# Activity:
One range is to be output from the listing below, exactly as written: the line with "Novas (1397, 30)" to the line with "ENTRAR (759, 1225)", both kept.

# Provided information:
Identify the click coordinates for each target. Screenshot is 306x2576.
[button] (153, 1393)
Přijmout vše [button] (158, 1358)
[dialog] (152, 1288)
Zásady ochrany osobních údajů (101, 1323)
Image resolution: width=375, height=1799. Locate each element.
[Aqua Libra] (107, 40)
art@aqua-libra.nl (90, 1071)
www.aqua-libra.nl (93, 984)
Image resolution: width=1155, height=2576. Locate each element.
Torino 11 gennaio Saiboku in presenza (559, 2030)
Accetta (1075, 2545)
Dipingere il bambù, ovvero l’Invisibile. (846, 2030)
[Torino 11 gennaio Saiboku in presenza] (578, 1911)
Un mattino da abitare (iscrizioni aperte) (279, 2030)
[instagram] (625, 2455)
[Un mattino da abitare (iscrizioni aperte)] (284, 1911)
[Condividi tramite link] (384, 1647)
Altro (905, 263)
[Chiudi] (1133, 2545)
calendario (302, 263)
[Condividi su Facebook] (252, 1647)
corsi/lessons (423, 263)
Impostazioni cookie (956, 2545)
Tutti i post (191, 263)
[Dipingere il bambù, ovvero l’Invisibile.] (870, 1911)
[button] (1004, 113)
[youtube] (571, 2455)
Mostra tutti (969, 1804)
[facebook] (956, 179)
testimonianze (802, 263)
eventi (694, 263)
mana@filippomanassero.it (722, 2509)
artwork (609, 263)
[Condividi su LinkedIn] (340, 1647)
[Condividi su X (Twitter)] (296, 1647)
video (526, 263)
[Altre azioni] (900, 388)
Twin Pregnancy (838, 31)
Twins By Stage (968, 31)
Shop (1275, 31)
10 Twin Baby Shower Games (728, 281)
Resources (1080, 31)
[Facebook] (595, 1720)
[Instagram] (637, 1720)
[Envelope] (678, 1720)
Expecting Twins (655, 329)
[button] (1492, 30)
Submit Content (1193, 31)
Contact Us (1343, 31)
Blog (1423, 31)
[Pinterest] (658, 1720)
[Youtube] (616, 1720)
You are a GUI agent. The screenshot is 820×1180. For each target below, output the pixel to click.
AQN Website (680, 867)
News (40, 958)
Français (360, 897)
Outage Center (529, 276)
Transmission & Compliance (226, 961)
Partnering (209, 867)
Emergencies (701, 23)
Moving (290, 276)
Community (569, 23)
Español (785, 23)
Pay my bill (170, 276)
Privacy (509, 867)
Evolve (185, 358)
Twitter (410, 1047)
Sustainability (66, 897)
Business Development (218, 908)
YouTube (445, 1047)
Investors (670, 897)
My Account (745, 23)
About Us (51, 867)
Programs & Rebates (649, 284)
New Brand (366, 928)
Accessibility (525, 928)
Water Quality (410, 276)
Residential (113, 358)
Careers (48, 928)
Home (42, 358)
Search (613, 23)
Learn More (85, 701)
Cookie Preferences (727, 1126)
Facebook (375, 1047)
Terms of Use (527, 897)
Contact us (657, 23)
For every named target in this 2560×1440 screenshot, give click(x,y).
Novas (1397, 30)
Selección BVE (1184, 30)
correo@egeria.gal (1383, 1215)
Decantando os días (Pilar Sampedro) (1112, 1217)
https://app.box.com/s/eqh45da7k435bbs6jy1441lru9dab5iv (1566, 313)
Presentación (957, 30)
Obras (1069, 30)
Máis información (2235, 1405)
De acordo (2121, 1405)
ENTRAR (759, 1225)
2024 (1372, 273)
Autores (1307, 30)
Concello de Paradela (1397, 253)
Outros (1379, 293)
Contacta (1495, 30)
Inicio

# Answer section:
Novas (1397, 30)
Selección BVE (1184, 30)
correo@egeria.gal (1383, 1215)
Decantando os días (Pilar Sampedro) (1112, 1217)
https://app.box.com/s/eqh45da7k435bbs6jy1441lru9dab5iv (1566, 313)
Presentación (957, 30)
Obras (1069, 30)
Máis información (2235, 1405)
De acordo (2121, 1405)
ENTRAR (759, 1225)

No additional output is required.